# Your objective
Whatever comes before the line containing "This screenshot has" stays out; transcribe that line and all that follow to the end of the records exactly, with no pictures.

# Saved entries
◇ ◇ ◇

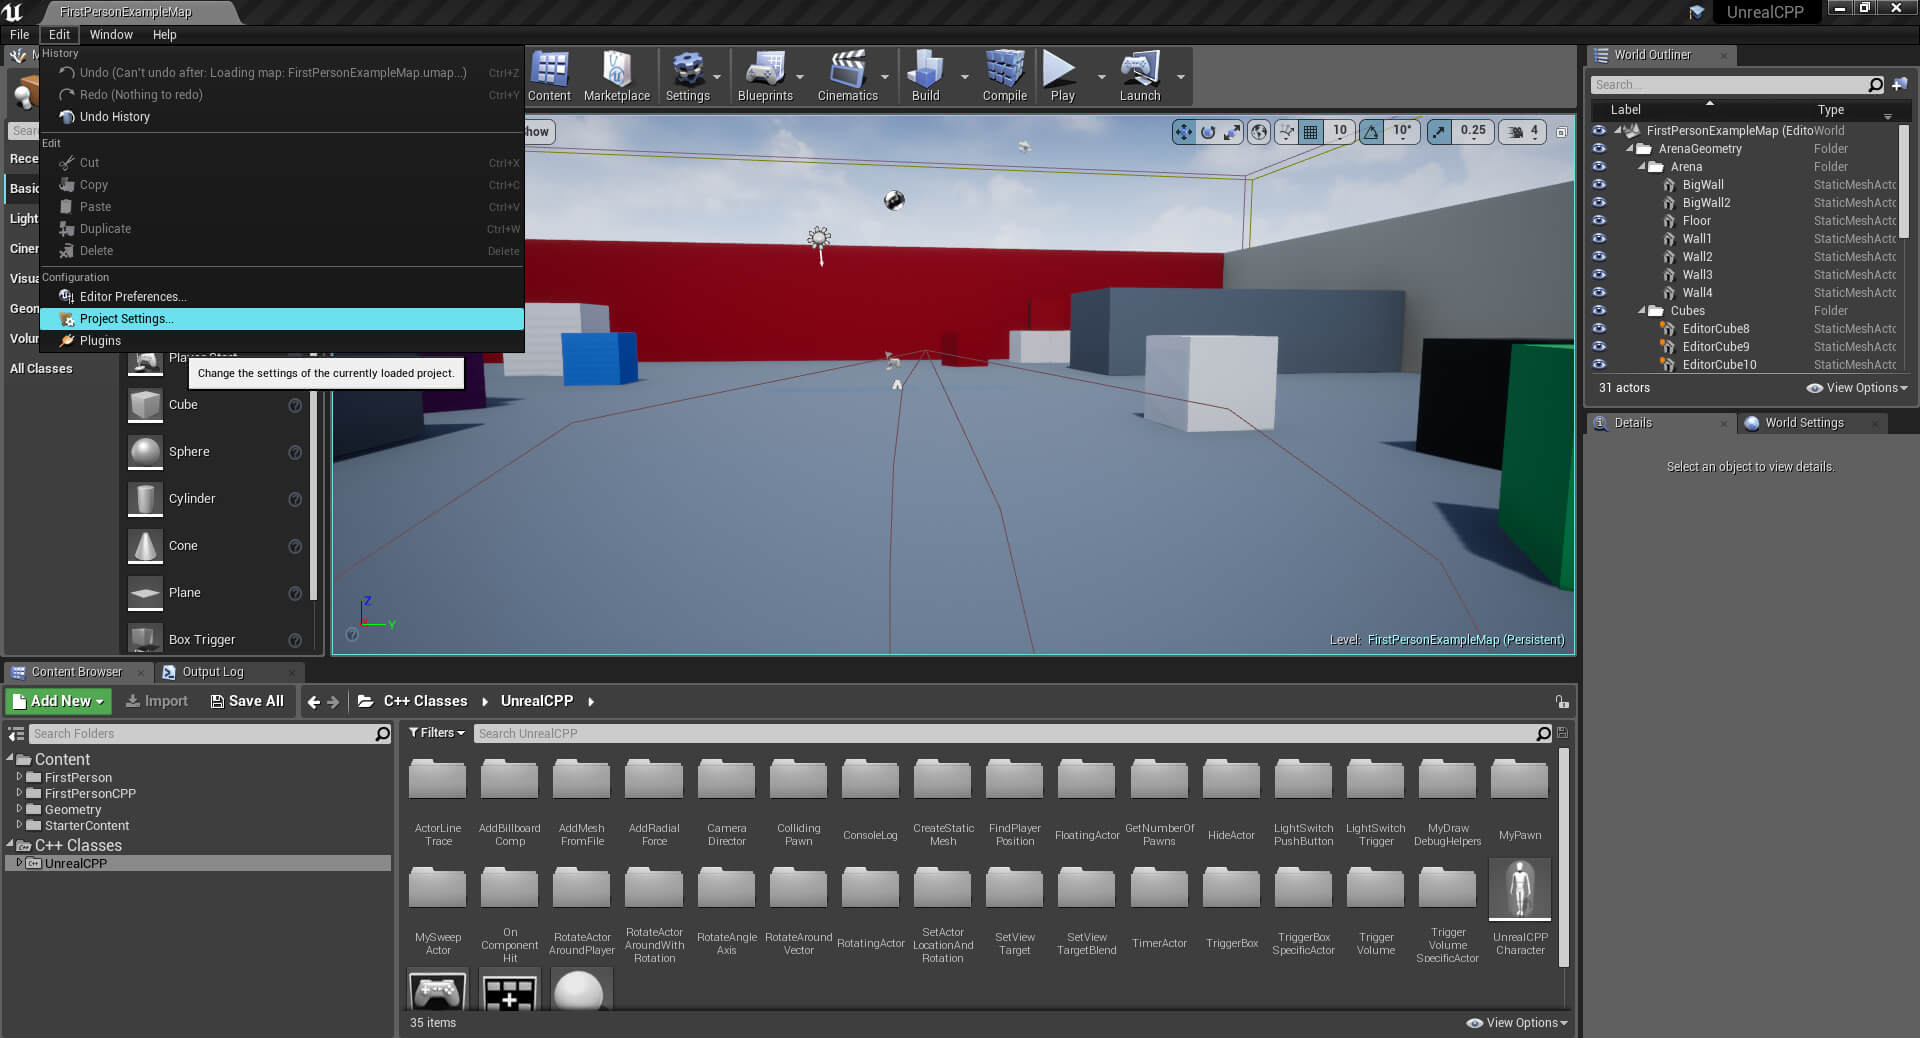1920x1038 pixels.
Task: Click the Save All button
Action: [x=246, y=701]
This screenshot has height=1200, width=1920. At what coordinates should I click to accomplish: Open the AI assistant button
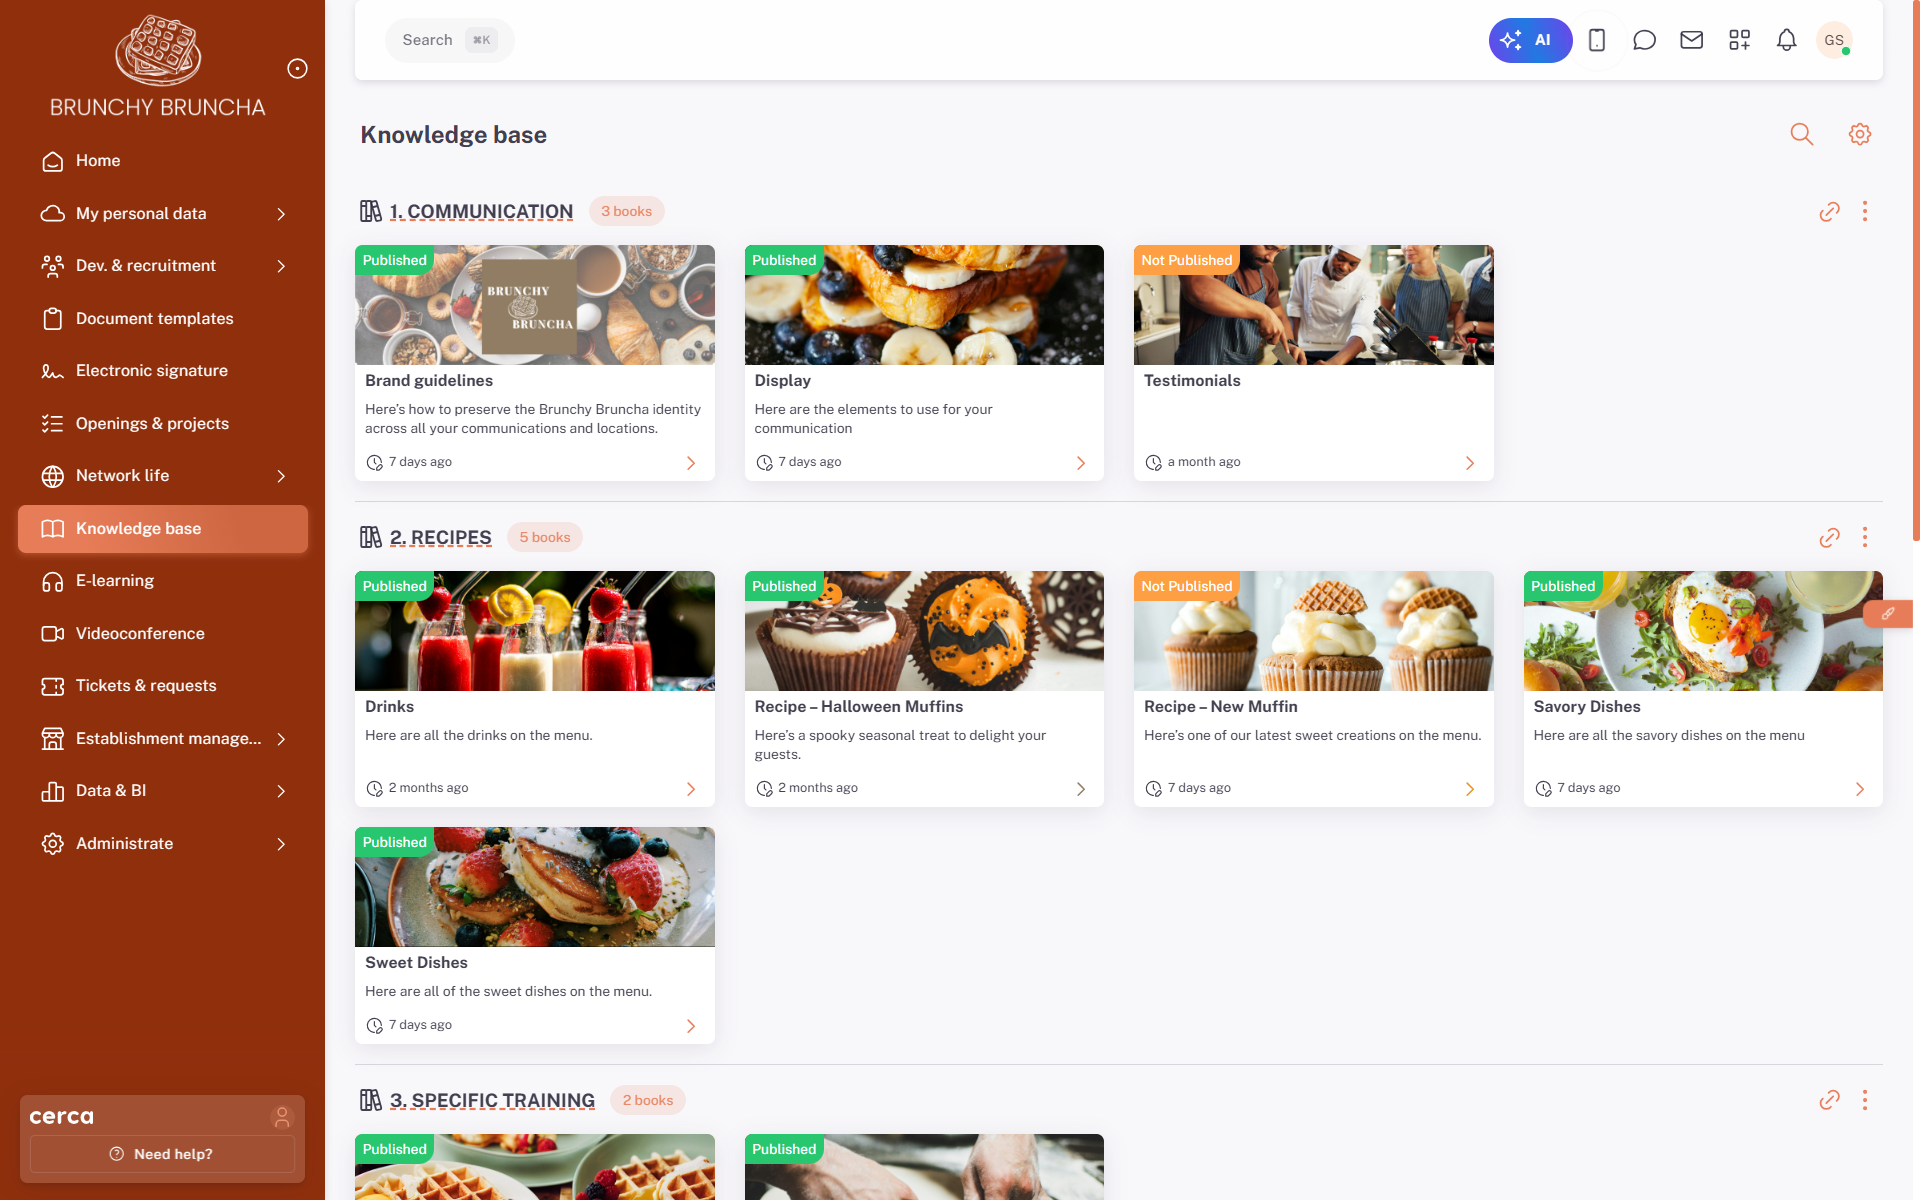(1529, 40)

◇ ◇ ◇

# Exercise output
This screenshot has height=1200, width=1920. At what coordinates should I click to accomplish: Open the AI assistant button
(1529, 40)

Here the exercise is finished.